An adjunction criterion in almost-complex 4-manifolds

TL;DR

This paper introduces a new criterion based on polyhedral decompositions for applying the adjunction inequality to surfaces in a broad class of almost-complex 4-manifolds, extending previous gauge-theoretic methods.

Contribution

It develops a novel polyhedral decomposition approach to establish adjunction inequalities in almost-complex 4-manifolds without relying on global geometric invariants.

Findings

Provides a new adjunction criterion for almost-complex 4-manifolds.

Extends the applicability of adjunction inequalities beyond symplectic cases.

Connects polyhedral decompositions with gauge-theoretic invariants.

Abstract

The adjunction inequality is a key tool for bounding the genus of smoothly embedded surfaces in 4-manifolds. Using gauge-theoretic invariants, many versions of this inequality have been established for both closed surfaces and surfaces with boundary.

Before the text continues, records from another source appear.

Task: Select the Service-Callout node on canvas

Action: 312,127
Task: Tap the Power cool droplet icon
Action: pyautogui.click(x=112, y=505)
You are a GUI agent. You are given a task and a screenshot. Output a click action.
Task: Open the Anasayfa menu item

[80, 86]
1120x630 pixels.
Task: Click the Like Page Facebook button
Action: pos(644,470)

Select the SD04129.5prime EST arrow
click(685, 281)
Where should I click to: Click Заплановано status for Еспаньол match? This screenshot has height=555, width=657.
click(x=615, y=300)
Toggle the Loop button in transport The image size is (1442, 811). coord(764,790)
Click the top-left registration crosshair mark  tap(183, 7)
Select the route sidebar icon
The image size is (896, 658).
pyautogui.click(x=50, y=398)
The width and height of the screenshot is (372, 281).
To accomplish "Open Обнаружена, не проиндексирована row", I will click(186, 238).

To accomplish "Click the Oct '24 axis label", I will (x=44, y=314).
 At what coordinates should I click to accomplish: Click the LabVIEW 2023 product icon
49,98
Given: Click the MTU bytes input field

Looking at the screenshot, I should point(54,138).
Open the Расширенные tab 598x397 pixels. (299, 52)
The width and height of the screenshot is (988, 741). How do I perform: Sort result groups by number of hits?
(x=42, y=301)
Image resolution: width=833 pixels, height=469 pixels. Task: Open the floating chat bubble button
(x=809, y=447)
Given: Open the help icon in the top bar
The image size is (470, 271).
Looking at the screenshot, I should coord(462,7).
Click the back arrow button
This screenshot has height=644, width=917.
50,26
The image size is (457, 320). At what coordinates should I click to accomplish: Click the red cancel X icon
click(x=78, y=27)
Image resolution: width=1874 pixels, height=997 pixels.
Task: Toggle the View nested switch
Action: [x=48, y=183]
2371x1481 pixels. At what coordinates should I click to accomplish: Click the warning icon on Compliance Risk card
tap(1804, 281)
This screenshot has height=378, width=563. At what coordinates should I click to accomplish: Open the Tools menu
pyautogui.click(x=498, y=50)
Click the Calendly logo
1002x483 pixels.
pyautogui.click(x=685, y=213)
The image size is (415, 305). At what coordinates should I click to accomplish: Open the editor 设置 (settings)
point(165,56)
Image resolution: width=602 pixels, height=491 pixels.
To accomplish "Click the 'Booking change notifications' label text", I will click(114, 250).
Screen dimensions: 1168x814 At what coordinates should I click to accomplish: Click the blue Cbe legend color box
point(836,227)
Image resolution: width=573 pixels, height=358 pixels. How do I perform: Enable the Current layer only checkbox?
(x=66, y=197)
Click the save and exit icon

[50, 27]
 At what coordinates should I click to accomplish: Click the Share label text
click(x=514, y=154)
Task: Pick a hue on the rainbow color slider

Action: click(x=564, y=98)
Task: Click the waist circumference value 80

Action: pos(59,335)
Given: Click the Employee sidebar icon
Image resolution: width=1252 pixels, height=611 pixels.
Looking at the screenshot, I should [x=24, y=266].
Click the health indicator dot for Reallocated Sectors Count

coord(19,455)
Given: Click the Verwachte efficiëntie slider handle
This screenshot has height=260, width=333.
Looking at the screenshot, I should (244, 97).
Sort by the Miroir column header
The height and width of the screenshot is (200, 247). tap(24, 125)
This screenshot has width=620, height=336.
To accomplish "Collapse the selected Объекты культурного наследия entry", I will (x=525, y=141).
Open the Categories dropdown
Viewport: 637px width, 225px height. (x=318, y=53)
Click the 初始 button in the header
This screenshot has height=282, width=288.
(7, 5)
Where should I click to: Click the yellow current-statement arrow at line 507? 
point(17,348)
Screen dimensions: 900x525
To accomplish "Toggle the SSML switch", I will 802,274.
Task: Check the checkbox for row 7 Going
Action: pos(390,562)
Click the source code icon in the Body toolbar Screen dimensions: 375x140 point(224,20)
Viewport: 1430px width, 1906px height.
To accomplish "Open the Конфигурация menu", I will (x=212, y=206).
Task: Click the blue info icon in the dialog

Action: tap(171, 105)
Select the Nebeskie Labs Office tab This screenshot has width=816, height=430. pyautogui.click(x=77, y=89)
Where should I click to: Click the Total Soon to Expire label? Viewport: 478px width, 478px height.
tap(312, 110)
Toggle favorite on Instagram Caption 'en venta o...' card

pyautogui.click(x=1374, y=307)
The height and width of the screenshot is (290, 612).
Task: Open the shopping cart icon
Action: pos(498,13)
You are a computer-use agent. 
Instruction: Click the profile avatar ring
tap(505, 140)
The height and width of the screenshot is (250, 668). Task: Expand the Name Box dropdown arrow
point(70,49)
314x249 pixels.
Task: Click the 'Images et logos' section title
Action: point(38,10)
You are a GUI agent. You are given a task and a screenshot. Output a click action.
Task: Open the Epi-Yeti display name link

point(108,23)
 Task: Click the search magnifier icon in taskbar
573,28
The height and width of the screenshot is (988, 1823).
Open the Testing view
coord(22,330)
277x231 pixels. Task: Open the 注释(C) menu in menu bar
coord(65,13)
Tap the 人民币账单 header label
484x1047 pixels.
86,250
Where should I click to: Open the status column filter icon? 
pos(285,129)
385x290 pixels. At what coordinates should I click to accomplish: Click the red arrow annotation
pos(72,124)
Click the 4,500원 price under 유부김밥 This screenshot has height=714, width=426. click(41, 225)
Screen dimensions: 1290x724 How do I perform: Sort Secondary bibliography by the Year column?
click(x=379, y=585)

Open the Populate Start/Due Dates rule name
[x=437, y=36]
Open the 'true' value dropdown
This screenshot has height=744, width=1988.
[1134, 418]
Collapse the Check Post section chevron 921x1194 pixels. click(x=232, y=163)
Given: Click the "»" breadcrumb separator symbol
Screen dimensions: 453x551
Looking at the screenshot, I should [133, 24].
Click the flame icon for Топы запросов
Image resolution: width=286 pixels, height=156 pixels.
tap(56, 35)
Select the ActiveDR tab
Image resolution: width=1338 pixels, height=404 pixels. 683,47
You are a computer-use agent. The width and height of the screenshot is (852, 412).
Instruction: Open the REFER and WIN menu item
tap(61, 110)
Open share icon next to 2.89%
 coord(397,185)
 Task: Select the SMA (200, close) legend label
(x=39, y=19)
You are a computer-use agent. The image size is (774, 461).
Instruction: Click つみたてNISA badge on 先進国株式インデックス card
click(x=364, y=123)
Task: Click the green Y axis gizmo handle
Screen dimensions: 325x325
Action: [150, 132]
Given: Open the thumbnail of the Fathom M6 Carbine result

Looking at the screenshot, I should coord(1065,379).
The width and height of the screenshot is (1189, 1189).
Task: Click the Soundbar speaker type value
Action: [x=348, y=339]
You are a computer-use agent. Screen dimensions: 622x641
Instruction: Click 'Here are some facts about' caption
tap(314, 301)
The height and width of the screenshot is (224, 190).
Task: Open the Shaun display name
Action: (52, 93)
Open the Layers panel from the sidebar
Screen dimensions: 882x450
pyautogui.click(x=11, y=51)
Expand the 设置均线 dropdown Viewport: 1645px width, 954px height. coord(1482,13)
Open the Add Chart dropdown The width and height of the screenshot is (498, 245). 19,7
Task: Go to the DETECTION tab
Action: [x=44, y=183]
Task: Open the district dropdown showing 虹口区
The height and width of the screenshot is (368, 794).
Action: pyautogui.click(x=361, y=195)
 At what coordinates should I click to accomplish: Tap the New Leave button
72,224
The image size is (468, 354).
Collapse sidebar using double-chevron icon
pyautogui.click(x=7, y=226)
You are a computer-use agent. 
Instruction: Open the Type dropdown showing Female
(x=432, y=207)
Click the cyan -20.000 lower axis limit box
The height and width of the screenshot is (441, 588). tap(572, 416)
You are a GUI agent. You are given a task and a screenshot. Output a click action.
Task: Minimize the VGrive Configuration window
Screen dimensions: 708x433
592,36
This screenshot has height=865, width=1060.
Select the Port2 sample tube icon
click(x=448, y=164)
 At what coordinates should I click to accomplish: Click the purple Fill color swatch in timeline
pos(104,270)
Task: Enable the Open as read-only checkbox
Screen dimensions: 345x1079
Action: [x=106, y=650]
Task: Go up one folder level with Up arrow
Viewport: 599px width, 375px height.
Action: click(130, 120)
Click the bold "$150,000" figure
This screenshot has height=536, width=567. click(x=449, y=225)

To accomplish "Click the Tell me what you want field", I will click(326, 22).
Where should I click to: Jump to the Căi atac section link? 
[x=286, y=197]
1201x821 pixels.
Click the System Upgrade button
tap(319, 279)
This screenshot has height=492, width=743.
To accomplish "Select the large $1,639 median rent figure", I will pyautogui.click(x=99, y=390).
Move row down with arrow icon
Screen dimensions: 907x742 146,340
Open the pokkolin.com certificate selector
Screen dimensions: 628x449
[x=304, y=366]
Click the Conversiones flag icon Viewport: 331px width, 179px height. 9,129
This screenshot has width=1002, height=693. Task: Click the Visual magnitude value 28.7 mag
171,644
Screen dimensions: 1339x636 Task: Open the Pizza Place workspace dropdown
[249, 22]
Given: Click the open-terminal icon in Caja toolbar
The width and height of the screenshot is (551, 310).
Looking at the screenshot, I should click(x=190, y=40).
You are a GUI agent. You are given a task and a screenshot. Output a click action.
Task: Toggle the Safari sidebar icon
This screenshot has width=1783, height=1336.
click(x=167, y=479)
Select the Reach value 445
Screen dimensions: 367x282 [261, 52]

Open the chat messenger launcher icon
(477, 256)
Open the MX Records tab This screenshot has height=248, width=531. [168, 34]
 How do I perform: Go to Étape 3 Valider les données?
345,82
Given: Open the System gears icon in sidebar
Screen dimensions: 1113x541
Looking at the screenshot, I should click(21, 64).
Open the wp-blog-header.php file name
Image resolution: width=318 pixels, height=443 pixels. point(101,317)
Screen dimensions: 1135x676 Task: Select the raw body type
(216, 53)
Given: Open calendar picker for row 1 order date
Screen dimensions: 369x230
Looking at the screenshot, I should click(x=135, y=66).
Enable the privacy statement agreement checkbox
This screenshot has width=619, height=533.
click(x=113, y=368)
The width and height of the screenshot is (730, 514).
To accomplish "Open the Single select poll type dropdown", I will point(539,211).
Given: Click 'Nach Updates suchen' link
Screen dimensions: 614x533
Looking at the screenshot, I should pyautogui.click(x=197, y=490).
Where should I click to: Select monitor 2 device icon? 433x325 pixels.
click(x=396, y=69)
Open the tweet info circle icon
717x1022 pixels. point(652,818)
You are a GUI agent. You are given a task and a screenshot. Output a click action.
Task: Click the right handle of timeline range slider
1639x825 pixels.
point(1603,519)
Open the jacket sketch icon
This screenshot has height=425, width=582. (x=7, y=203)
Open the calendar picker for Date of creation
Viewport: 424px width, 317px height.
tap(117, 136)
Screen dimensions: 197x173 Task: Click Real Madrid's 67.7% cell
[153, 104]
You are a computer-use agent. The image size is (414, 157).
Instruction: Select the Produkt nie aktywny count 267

However, these invariants generally require some global geometry, such as a symplectic structure or nonzero Seiberg-Witten invariants. In this paper, we extend previous work on trisections and the Thom conjecture to obtain adjunction information in a much larger class of smooth 4-manifolds. We intrdouce polyhedral decompositions of almost-complex 4-manifolds and give a criterion in terms of this decomposition for surfaces to satisfy the adjunction inequality.